Armendariz had other issues during his tenure.

Job evaluations obtained by The Associated Press through a public records request documented a flaw in his police work that later emerged — that he had a problem turning in reports. At his house, officers found criminal citations that he wrote but were never prosecuted because he didn’t turn in paperwork.

He was still a proud deputy, and on the surface, was an outgoing guy who never publicly expressed negative feelings about immigrants.

His cousin, Canalda Talamantes, said Armendariz understood discrimination because he was gay, and had to learn to take care of himself after his mom threw him out of the house and his father disowned him when he revealed his sexual orientation.

He lived with his partner in Phoenix, and was recently going through a rough patch in their relationship, his family and neighbors said. His life took an uncharacteristic turn on May 1, when the barrel-chested Armendariz, wearing only his boxer shorts, began firing a pepper ball gun at an imaginary burglar in his garage.

Police believe he was either high on drugs or having a manic episode. Investigators found what they believed to be marijuana, methamphetamines, cocaine and LSD in the home.
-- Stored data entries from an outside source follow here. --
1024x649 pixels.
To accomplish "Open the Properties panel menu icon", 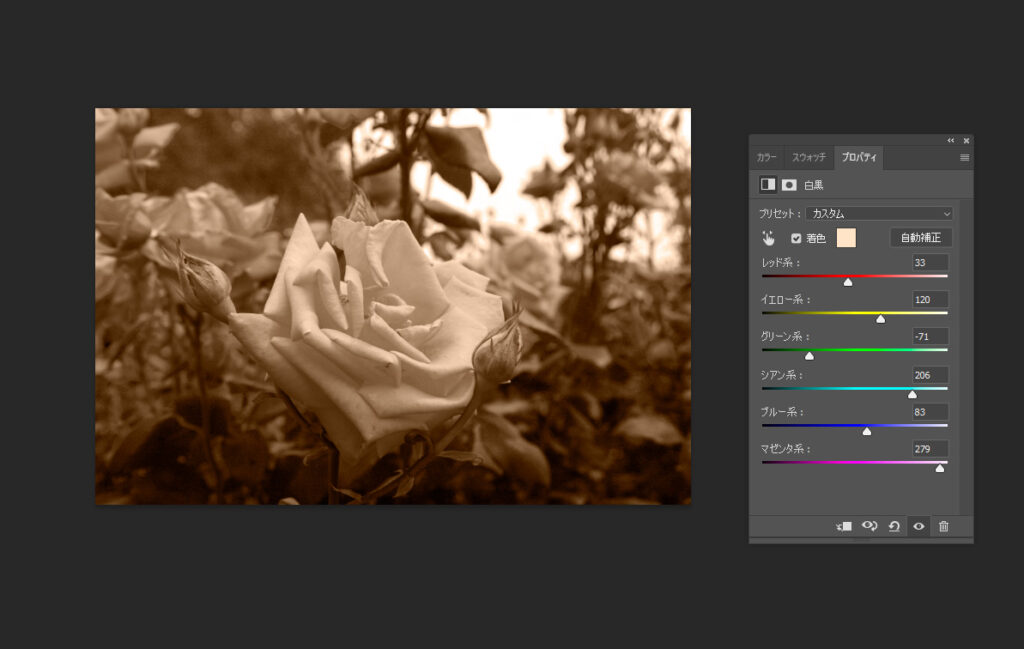I will (x=964, y=158).
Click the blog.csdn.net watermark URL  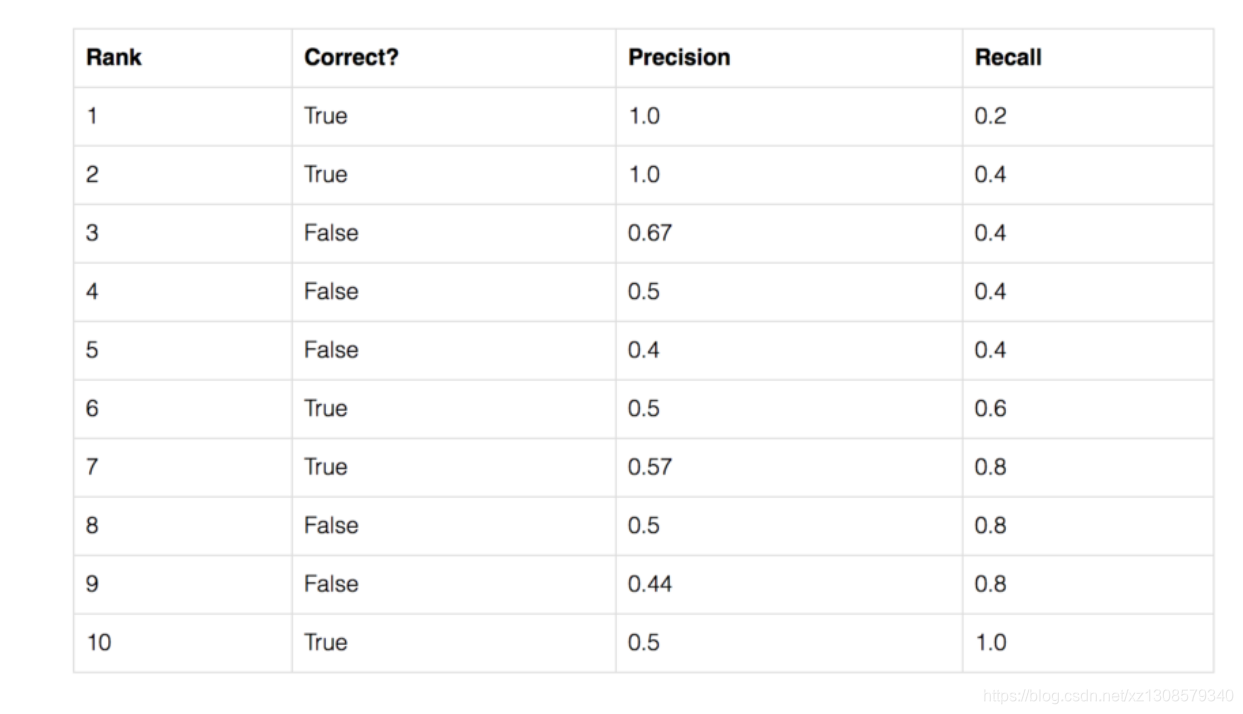point(1108,695)
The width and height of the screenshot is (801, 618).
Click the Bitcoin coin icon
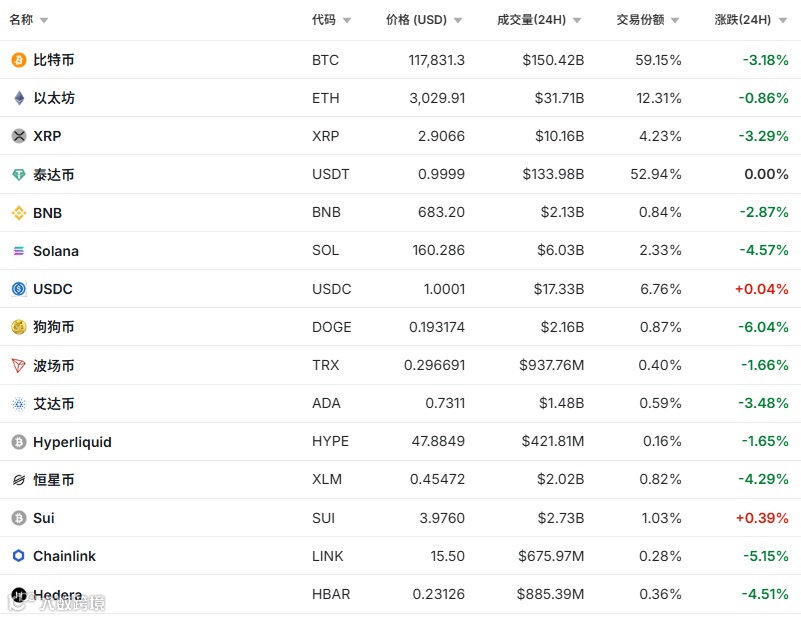point(18,60)
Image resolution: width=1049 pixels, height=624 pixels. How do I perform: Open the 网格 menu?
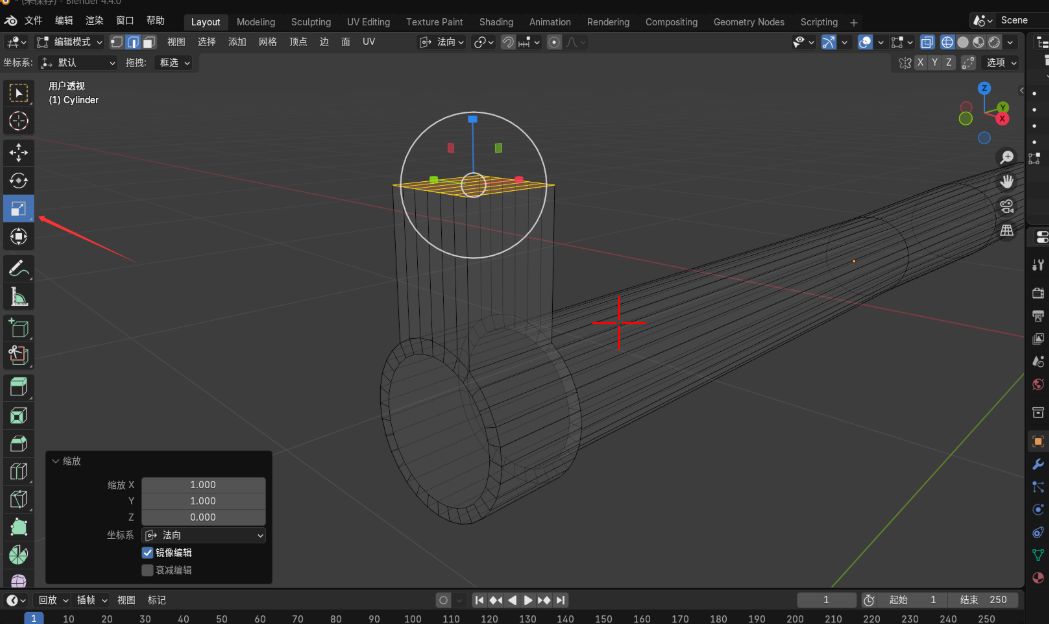coord(267,42)
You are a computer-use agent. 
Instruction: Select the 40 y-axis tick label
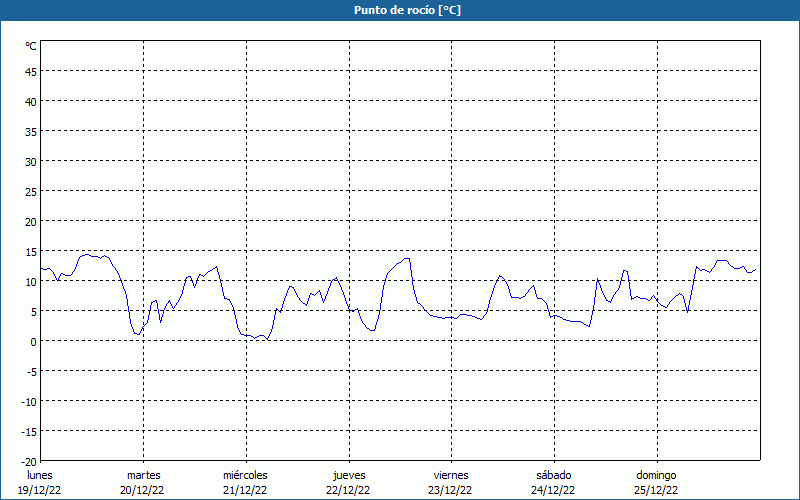tap(31, 101)
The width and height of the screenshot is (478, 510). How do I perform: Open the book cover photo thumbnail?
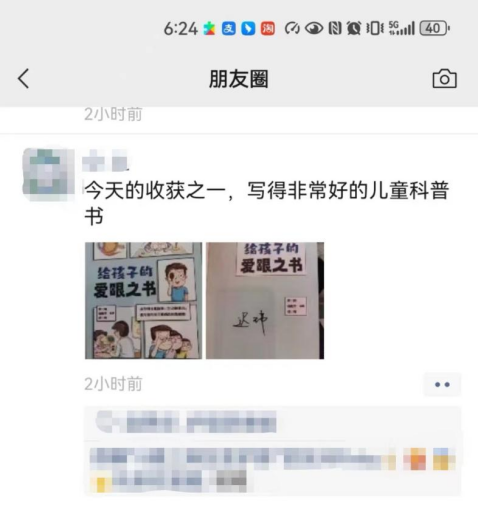143,301
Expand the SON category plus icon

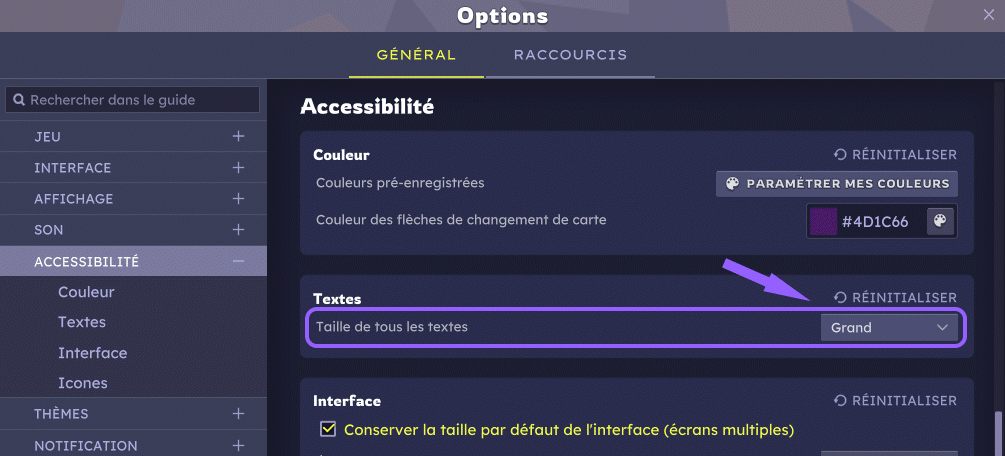coord(238,230)
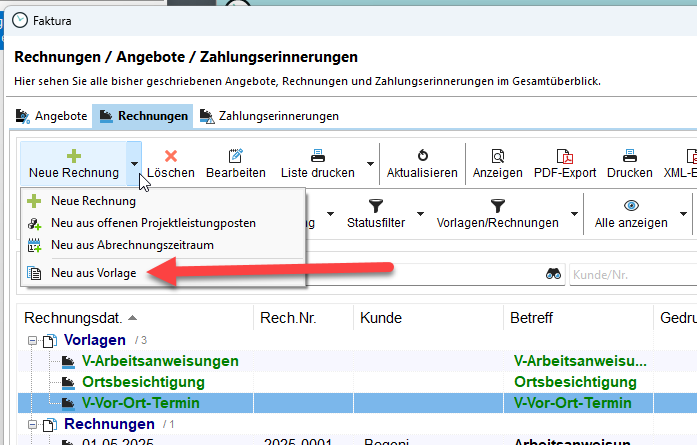
Task: Choose Neu aus Abrechnungszeitraum menu entry
Action: pos(132,244)
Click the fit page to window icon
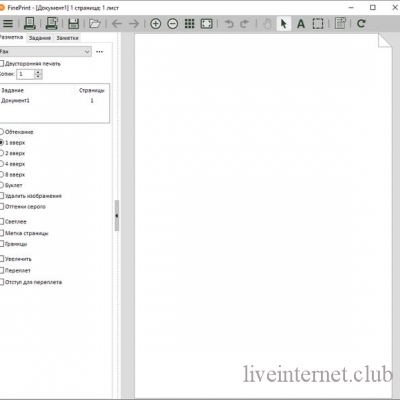400x400 pixels. pyautogui.click(x=206, y=24)
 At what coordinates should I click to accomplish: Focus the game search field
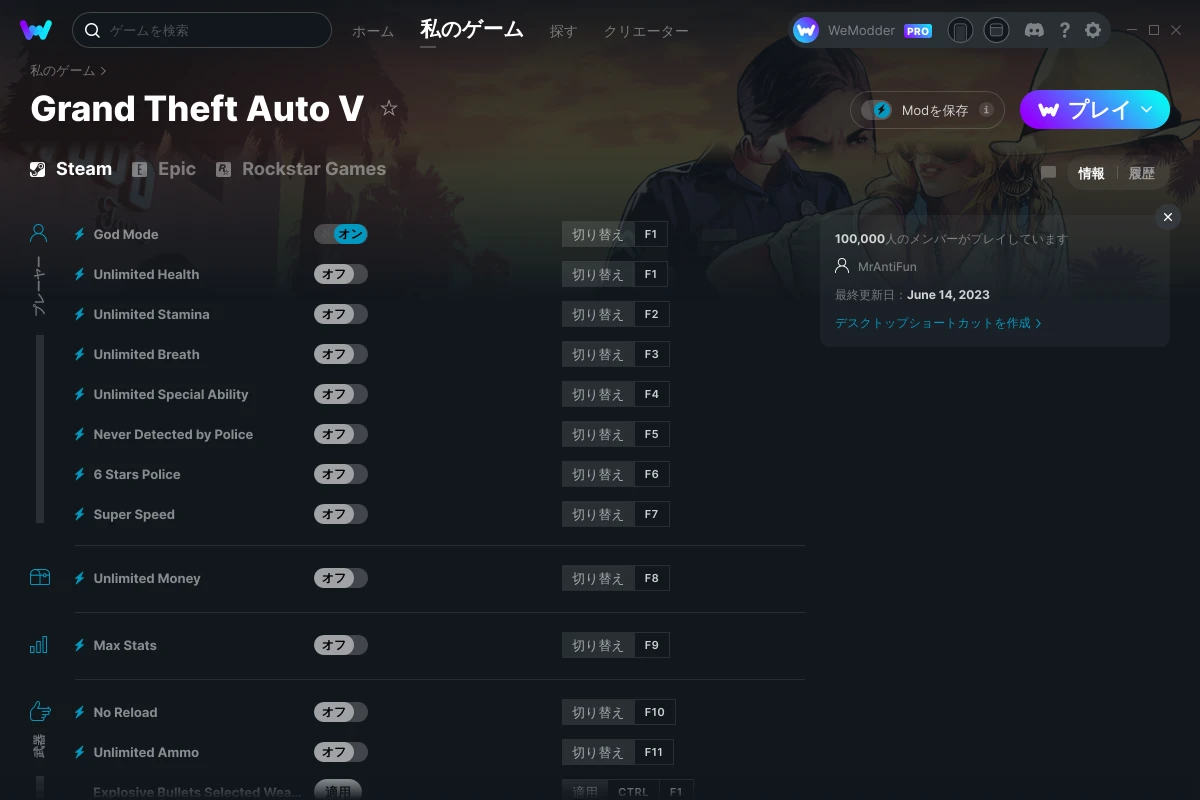(x=202, y=30)
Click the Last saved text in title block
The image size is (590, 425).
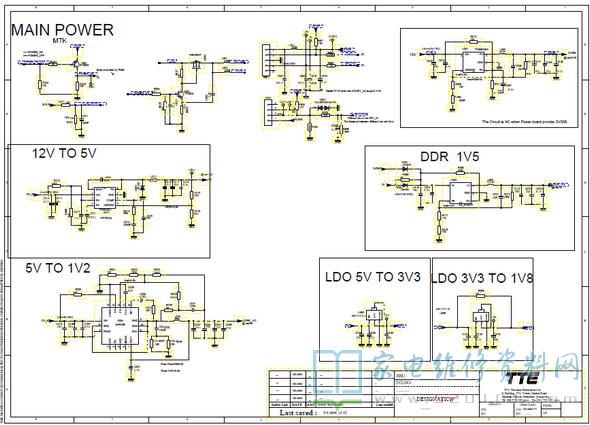point(298,413)
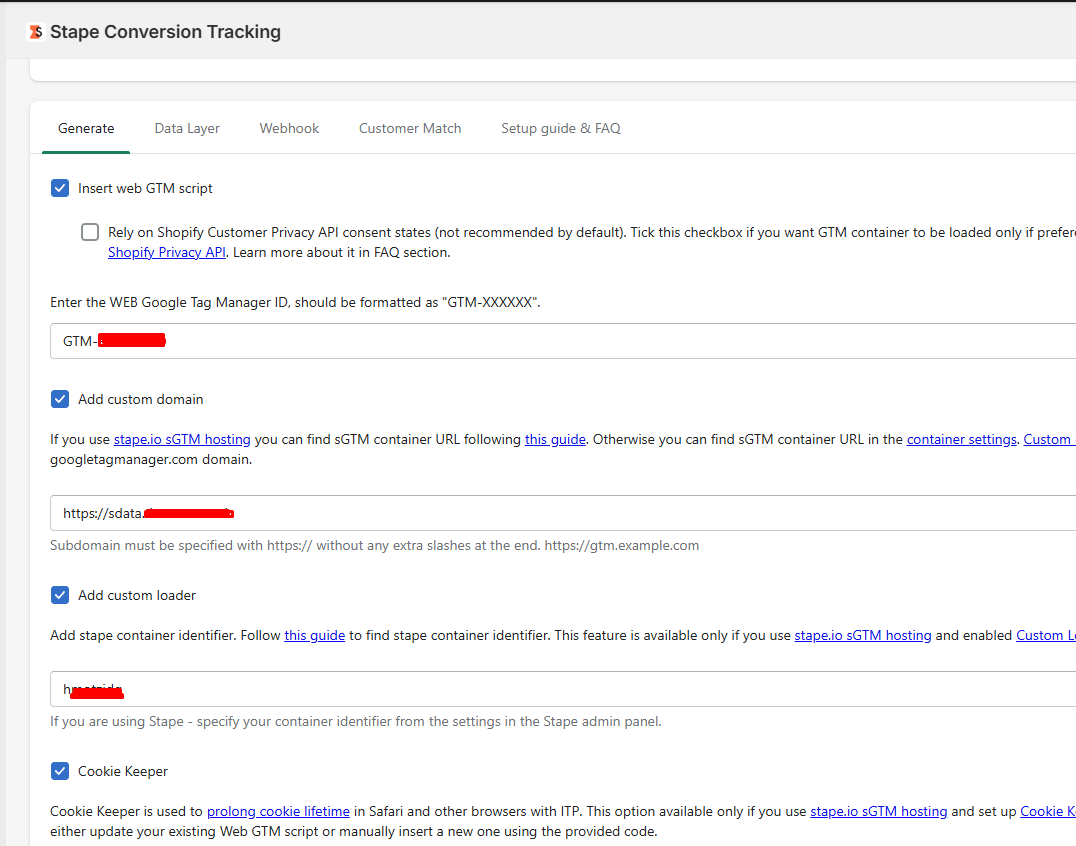Click the prolong cookie lifetime link
The image size is (1076, 846).
(x=278, y=811)
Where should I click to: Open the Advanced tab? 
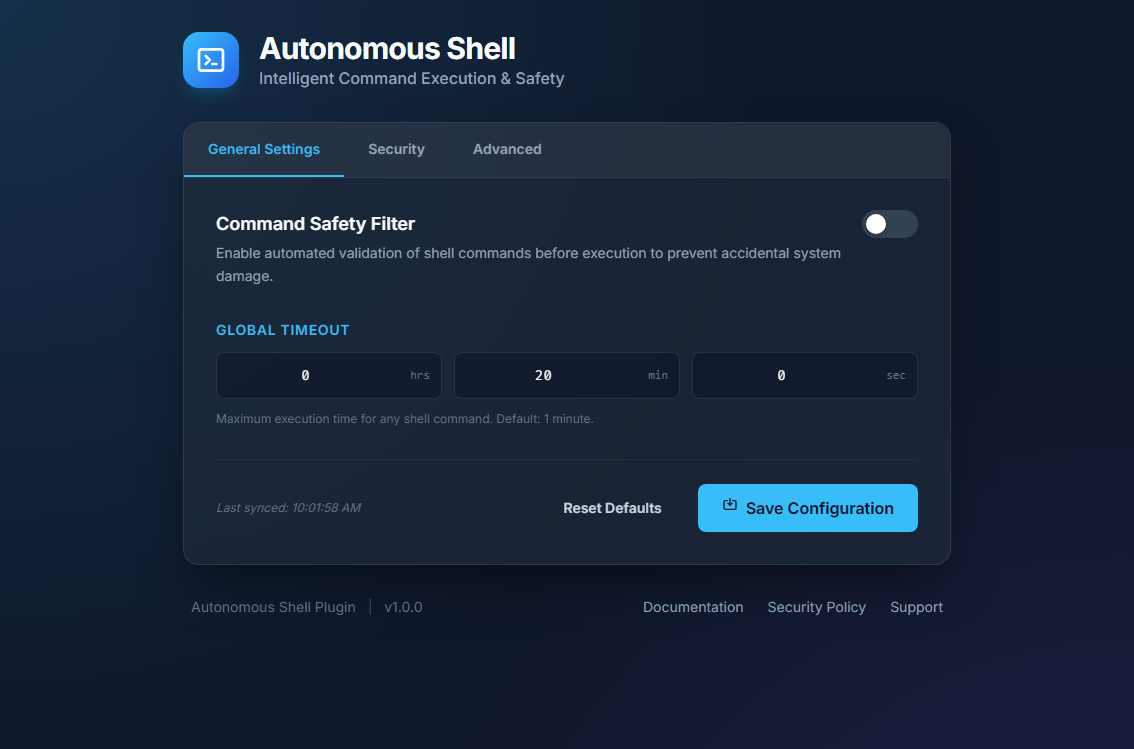(x=507, y=149)
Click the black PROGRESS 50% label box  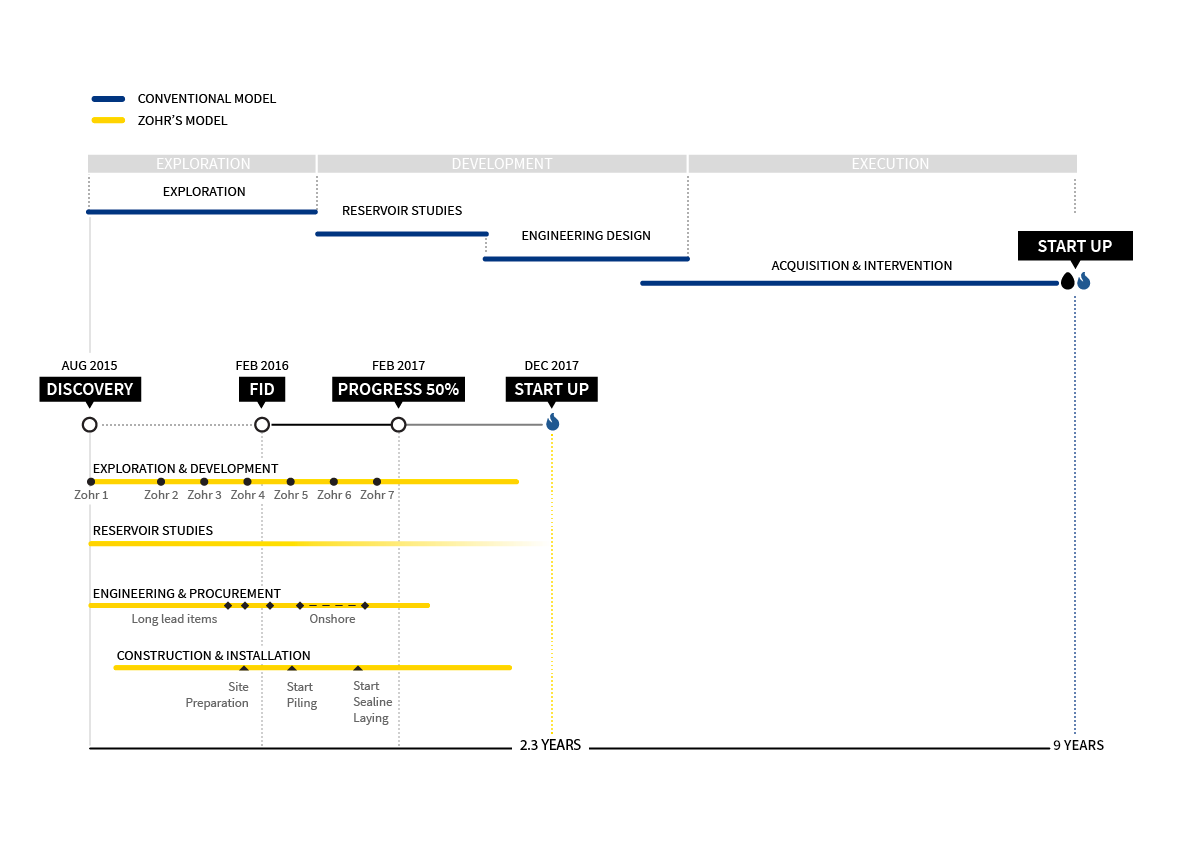398,389
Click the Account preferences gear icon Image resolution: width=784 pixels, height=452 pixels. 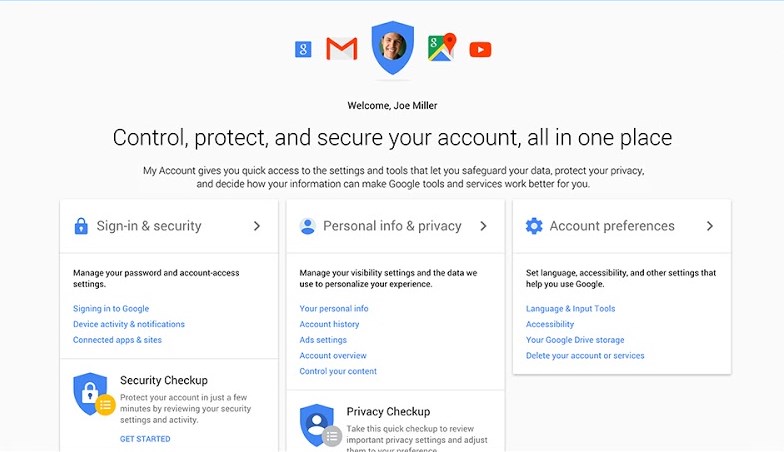click(534, 226)
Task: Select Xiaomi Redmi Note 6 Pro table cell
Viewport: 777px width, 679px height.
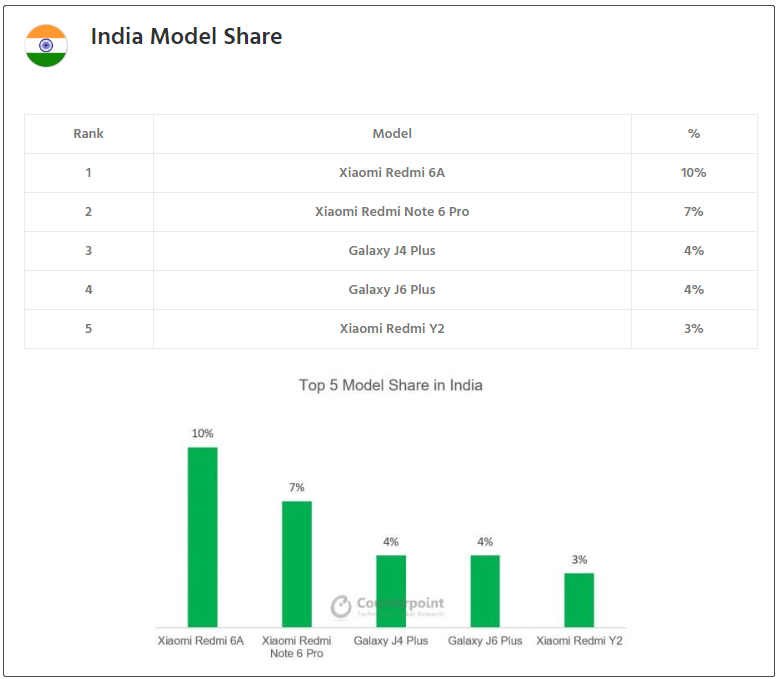Action: click(x=392, y=211)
Neighbors said they never knew Armendariz to take drugs, but that he admitted to confiscating them from kids in the area so that he could teach them a lesson without arresting them.

“Whether or not this was his own particular MO ... he had what appears to be significant evidence taken from people who were stopped.”

Police arrested Armendariz after his odd behavior in his garage, and during a 90-minute interview, he quit his job.

Three days later, officers rushed to his home when he barricaded himself inside during a nine-hour standoff. It ended peacefully, but during a search of the house, investigators found the drugs, case files, IDs and the traffic-stop videotapes.

He was jailed on drug charges and released on the condition that he wear an electronic monitor — but he failed to retrieve the device the next day. When officers arrived May 8, they said they discovered him dead from an apparent suicide.

Those who knew him are unable to reconcile the person he had become and the man who loved life and would eagerly decorate his home each Christmas.

“He had the biggest marshmallow heart in the world,” neighbor Joanne Baughman told NBC News.

“The person who I saw and what I am reading is night and day,” added another neighbor, Lori Connolly-Sargent.

Armendariz was so beloved that neighbors set up a shrine outside of his home after he died. His body was cremated in El Paso, his family said.

Baughman added: “To know Charley was to love him. A good, good person.”

Rich Dubek reported from Phoenix, and Erik Ortiz reported from New York. The Associated Press contributed to this report.